La questione adesso è con quale forza la Fed spingerà sull’acceleratore nel 2017, in base ovviamente al comportamento dell’inflazione. Ci si aspettava che Janet Yellen desse qualche indizio in più al mercato su quello che potrebbe accadere il prossimo anno. Eppure la presidente della Fed ha omesso qualsiasi riferimento alle misure future di politica fiscale.
“La parte più interessante riguarda le sue parole sul livello che potrebbero raggiungere i tassi di interesse da qui in poi", dice dice Luke Bartholomew, gestore di Aberdeen, in riferimento la famoso grafico a punti: i membri del FOMC hanno stimato una media del livello dei tassi per il prossimo anno tra 1,25% e l’1,5%, cosa che dovrebbe comportare almeno altri due o tre rialzi nel 2017. "Lo scorso anno in questo periodo le previsioni della Fed si sono rivelate essere lontane anni luce dalla realtà mentre quest’anno ci sono motivi per pensare che la retorica della Fed sia più realistica. L’economia è in una fase di recupero più avanzata ed i prezzi di mercato lo riflettono. Possiamo quindi aspettarci che i tassi salgano lentamente nel corso del prossimo anno.

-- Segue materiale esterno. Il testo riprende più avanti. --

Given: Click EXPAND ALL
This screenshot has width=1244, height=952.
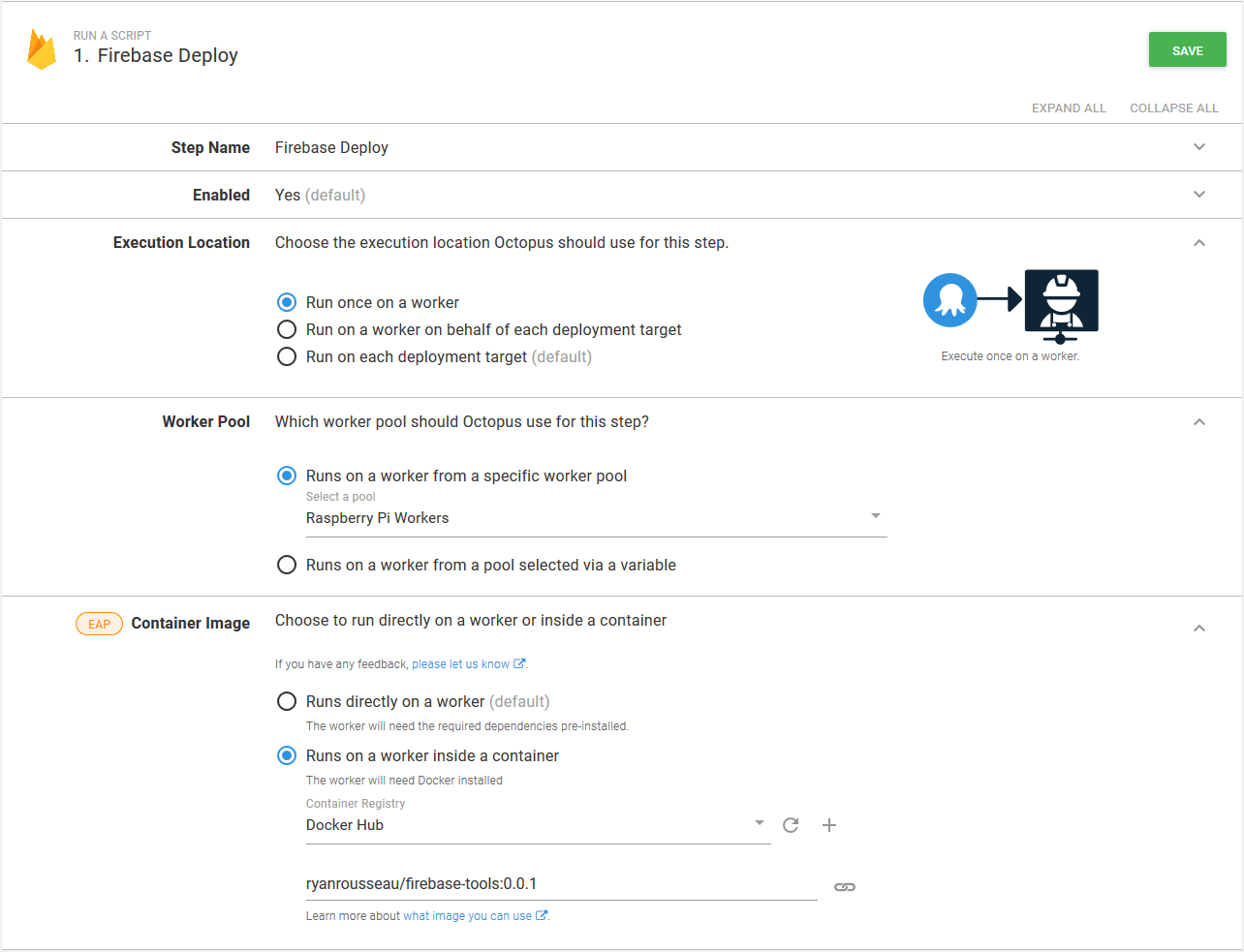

Donald Trump, l’incognita dell’equazione
“Secondo noi gli avanzamenti chiave dell’anno saranno le politiche della futura amministrazione americana. Noi e i mercati siamo arrivati alla conclusione provvisoria che il presidente eletto seguirà una politica di crescita, con stimoli soprattutto in riferimento a riforme fiscali, mentre attuerà un protezionismo minore rispetto a quello proposto durante la campagna elettorale” dice David Page, economista senior di AXA IM. Tuttavia, aggiunge l’esperto, “non compete alla Fed anticipare i cambi delle politiche di governo”, e quindi le previsioni per il 2017 non sono basate su una possibile riduzione fiscale.
Per Lee Ferridge, head of multi-asset strategy North America di State Street Global Markets “mentre il mercato, e ora anche la Fed, sembra credere che il piano di Trump fornirà un impulso significativo alla crescita dell’economia per il prossimo anno, un giudizio definitivo non può ancora essere espresso. Per ora il piano fiscale di Trump consiste in tagli delle imposte sui redditi più elevati e in una riduzione netta della spesa, seppur con ampie agevolazioni fiscali per gli investitori privati al fine di incentivarli ad investire nel settore delle infrastrutture. È certamente motivo di grande dibattito se questo mix fiscale sarà sufficiente a superare i venti contrari creati da un dollaro più forte e da tassi d’interesse interni più elevati”.
I dubbi sono condivisi anche da Antoine Lesné, EMEA head ETF strategy di SPDR ETFs: “benché non sia ancora possibile esprimere un giudizio definitivo, questo risultato potrebbe aumentare ulteriormente la pressione sulla crescita dei rendimenti dei bond nella fase finale della curva. Le aspettative rispetto a un'inflazione più elevata potrebbe portare benefici ai TIPS (treasury inflation protected securities) su base relativa. Anche se il FOMC suggerisce che le politiche di Trump potrebbero far crescere l'economia, ci sono ancora molte incognite dato che molto deve essere ancora fatto. Ci aspettiamo che il dollaro USA si rafforzi e che le obbligazioni soffrano. Riteniamo opportuno mantersi cauti monitorando il mercato azionario che non ha ancor apienamente scontato il rialzo dei rendimenti obbligazionari".
Cauti ma anche convinti che la posizione elativamente “morbida” della Fed si manterrà nei primi mesi del prossimo anno sono anche gli analisti di NN Investment Partners. La società di gestione non parla della probabilità che Trump possa applicare il suo programma, ma calcola che, nel caso venisse eseguito, contribuirà a incrementare il deficit pubblico, e questo comporterà “una maggiore crescita e probabilmente anche un’inflazione più alta, visto che l’economia statunitense sfiora già un livello di crescita potenziale”. Perciò non esclude la possibilità che la Fed aumenti i tassi ad un ritmo più rapido di quello previsto prima delle elezioni americane.